Un choix souvent contraint
Cette situation est vécue par Sylvie, qui partage bien plus qu’une rue et des pavés salis avec Paul. Sylvie ne parvient plus à trouver un emploi depuis qu’elle a sacrifié sa vie professionnelle pour assurer l’éducation de ses enfants. Cette situation lui permettait d’abord de toucher le chômage, mais lorsqu’elle n’a plus eu accès à celui-ci, elle s’est retrouvée sans revenus et a dû quitter son logement. Elle a pu recevoir l’aide et l’hospitalité d’une amie qui l’héberge sous son toit. Derrière ses lunettes rectangulaires, elle explique qu’avoir un emploi « c’est nécessaire pour avoir une certaine estime de soi ». Une alternative vraiment possible pour sortir de l’organisation de la société ?
Pour subvenir à ses besoins, Sylvie fait actuellement des démarches pour avoir accès au RSA et demande, tout comme Paul, de l’aide aux passants dans la rue, en espérant que la générosité des Lillois lui permettra de garder une hygiène de vie acceptable.
Être sans emploi expose donc à une précarité certaine.
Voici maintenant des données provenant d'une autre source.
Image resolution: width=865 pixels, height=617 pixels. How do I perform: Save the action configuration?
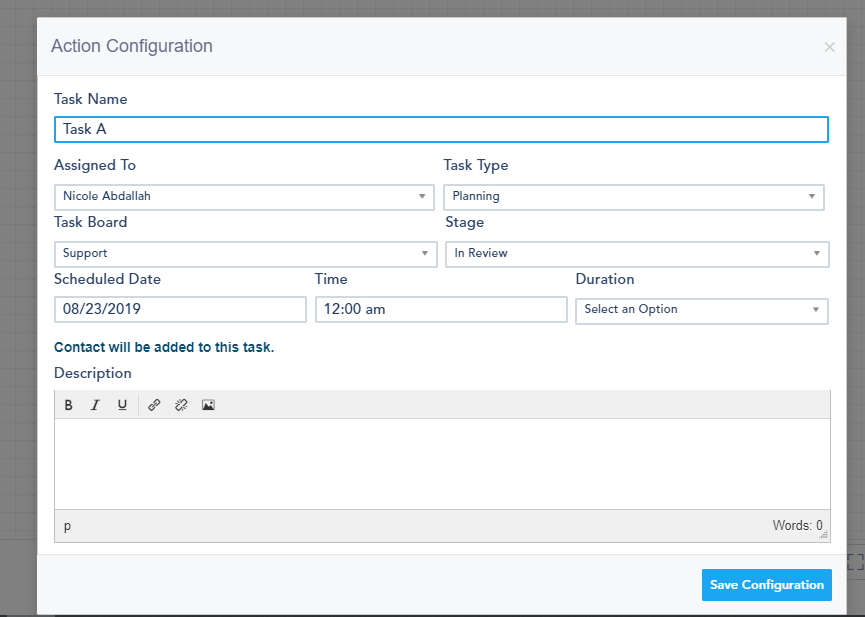pos(766,585)
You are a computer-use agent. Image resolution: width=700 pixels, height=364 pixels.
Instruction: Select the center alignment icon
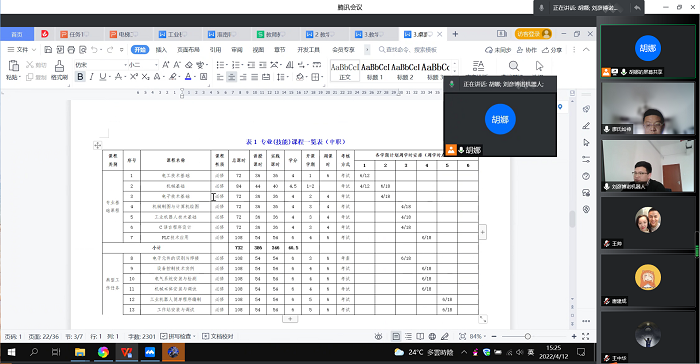click(x=232, y=77)
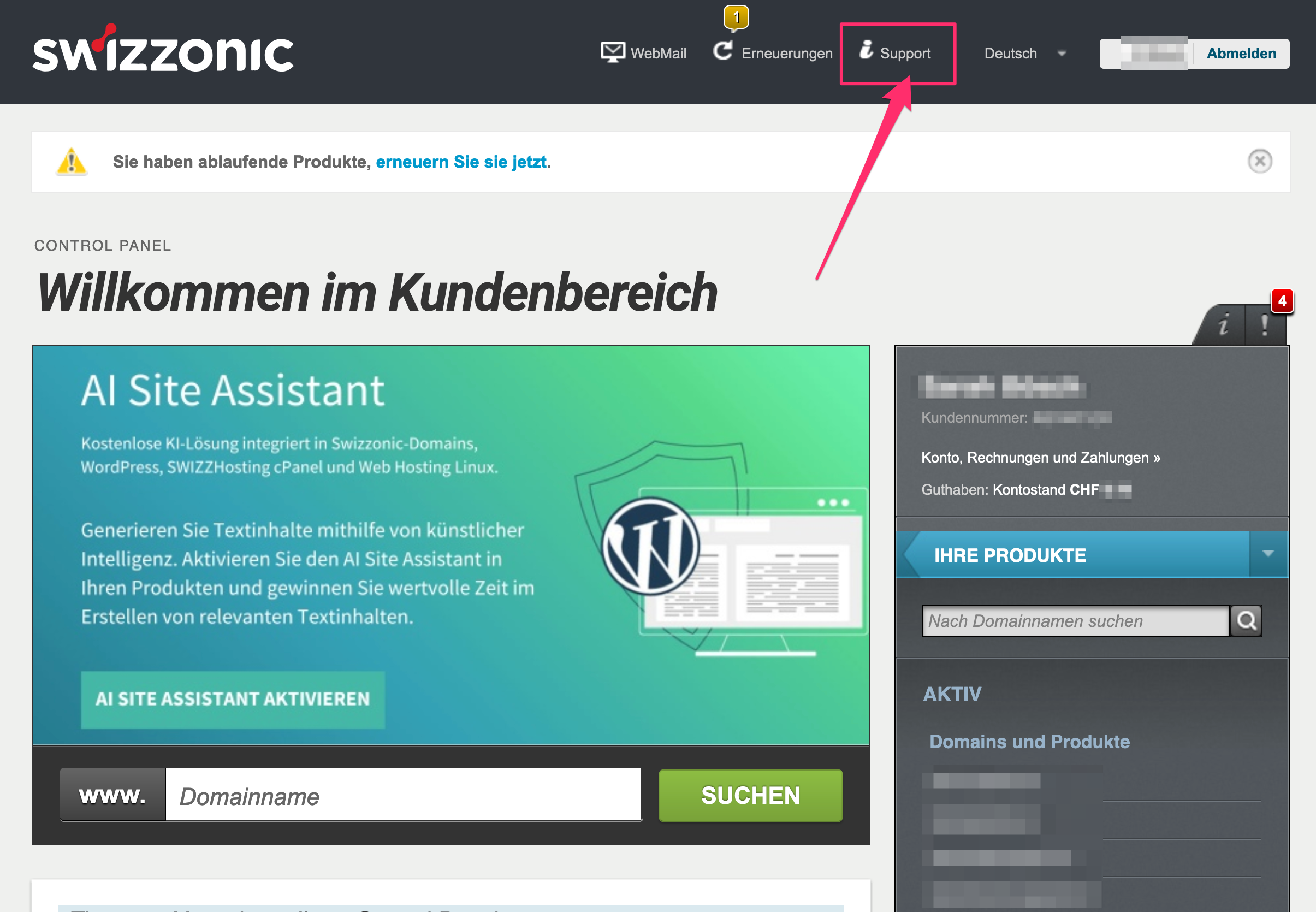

En parallèle, il semble bien impossible de se détourner du monde professionnel sans bénéficier de ce qu’il offre en France : une couverture sociale particulièrement efficace. Que ce soit le chômage, le RSA ou quelconque autre aide sociale, la couverture fournie par l’Etat français reste financée majoritairement grâce aux cotisations des travailleurs.
Ben Monnet
ZOOM SUR : Le Macadam Journal, quand la presse écrite s’oppose à la précarité
Dans les années 1990, le concept américain du « journal de rue » est importé en France. Il y rencontre un succès immédiat. Relancé à Lyon en 2006, le Macadam Journal fut le premier titre publié en France. Il a un temps attiré plus d’un million de lecteurs. Lourdement affecté par la pandémie, il est désormais un magazine trimestriel écoulé à environ 2000 exemplaires. Pour autant, sa Présidente, Marie-Christine Carro, affirme n’avoir « pas le droit de l’abandonner ».
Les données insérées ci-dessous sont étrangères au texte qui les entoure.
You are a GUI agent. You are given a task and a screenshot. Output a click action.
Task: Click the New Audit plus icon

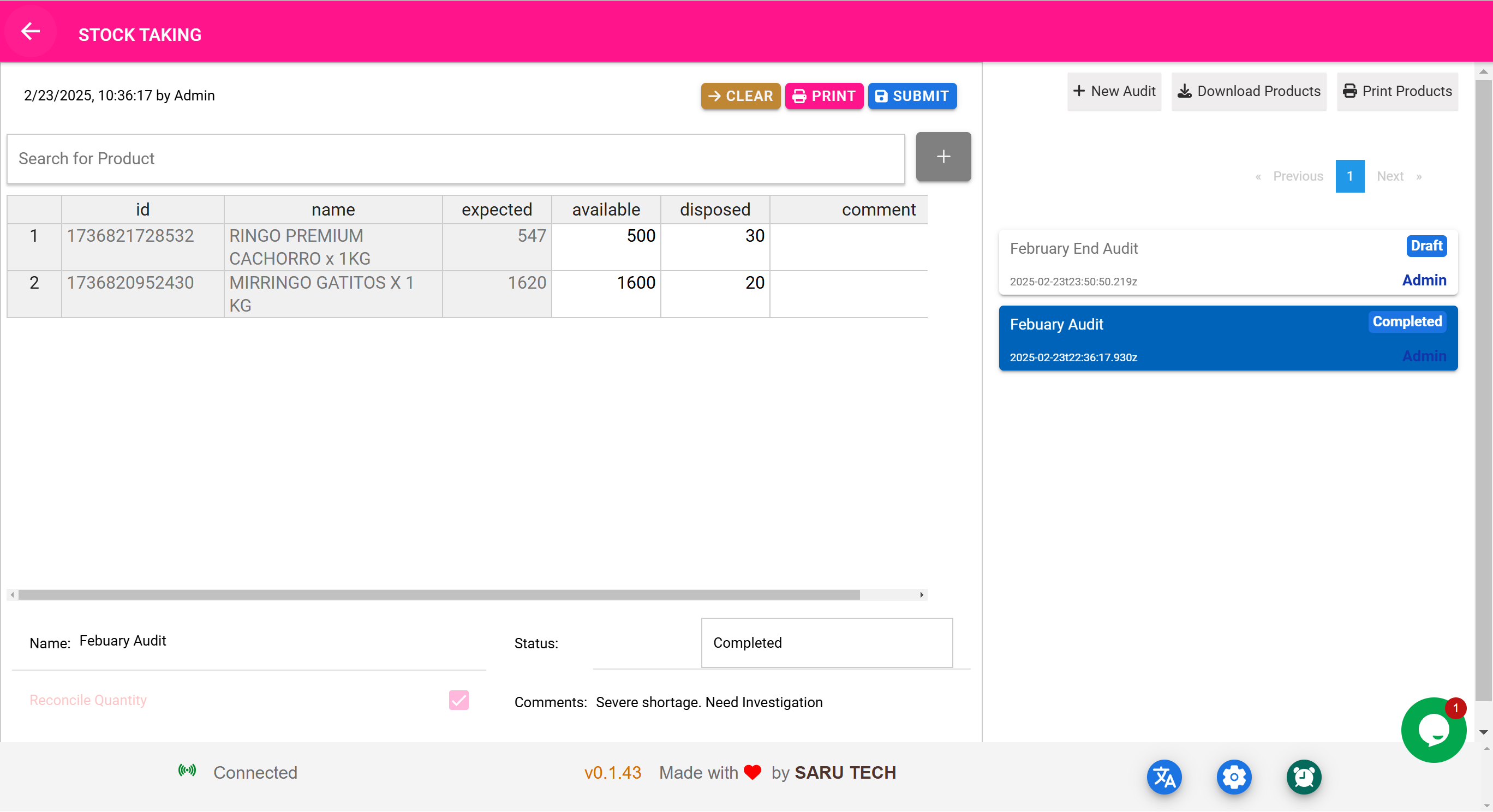pyautogui.click(x=1078, y=91)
En tant que journal de rue, le Macadam est exclusivement vendu par des personnes en situation précaire. Proposé à travers la France au prix de 3€, il permet aux vendeurs-colporteurs de tirer au moins 60% de leurs ventes, et davantage si les lecteurs se montrent généreux. Depuis son lancement, sa vocation est restée inchangée : « Aider des gens dans le besoin ». Concrètement, le magazine se veut une solution pour tirer ses vendeurs d’un isolement social, favoriser leur réinsertion et leur apporter un soutien financier. Témoignant à la Radio Télévision Suisse, certains d’entre eux évoquaient même des questions de « dignité ». Pour Marie-Christine Carro, le plus grand « drame » réside toutefois dans la hausse de la précarité, notamment chez les retraités, nombreux parmi les vendeurs.
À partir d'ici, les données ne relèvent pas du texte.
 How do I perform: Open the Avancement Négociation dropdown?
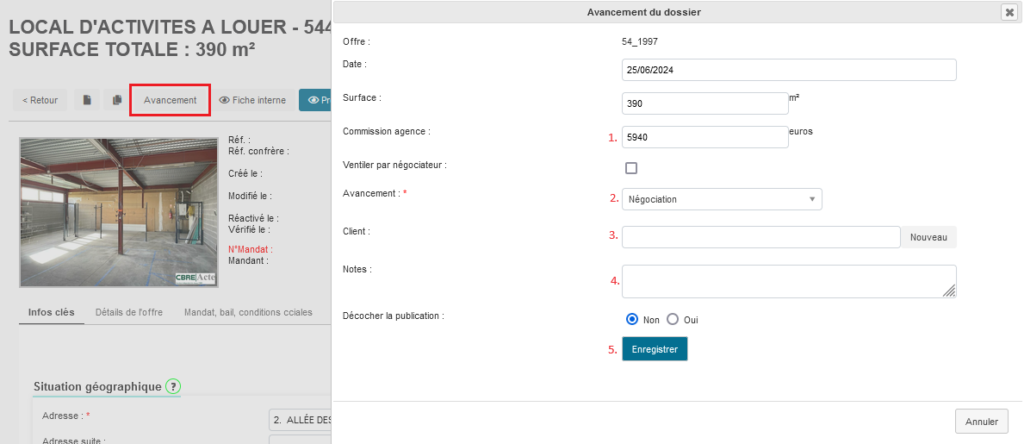click(721, 199)
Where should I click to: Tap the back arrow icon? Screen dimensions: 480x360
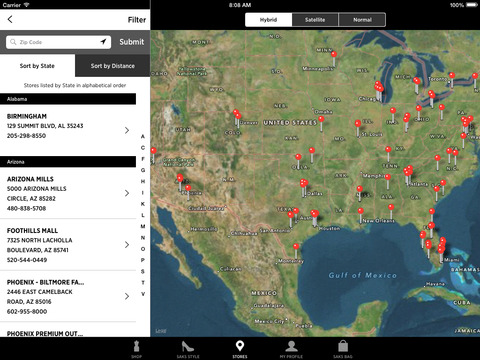click(x=10, y=19)
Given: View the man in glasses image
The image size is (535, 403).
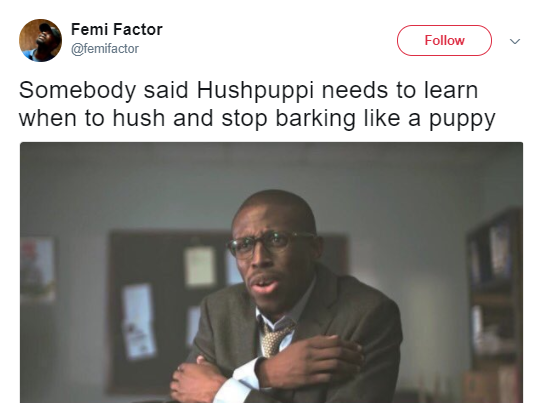Looking at the screenshot, I should [x=271, y=272].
L’actuelle Présidente raconte avoir vendu « le premier exemplaire », il y a 30 ans. Aujourd’hui, elle porte la nouvelle promesse du Macadam : « La qualité, pas la charité ». Comprenez : la vocation du journal n’entre pas en contradiction avec celle du journalisme, il n’est qu’un « prétexte à l’insertion ». Et pour cause, ce sont bien des détenteurs de la carte de presse qui tracent les lignes de ce mensuel, en tant que bénévoles.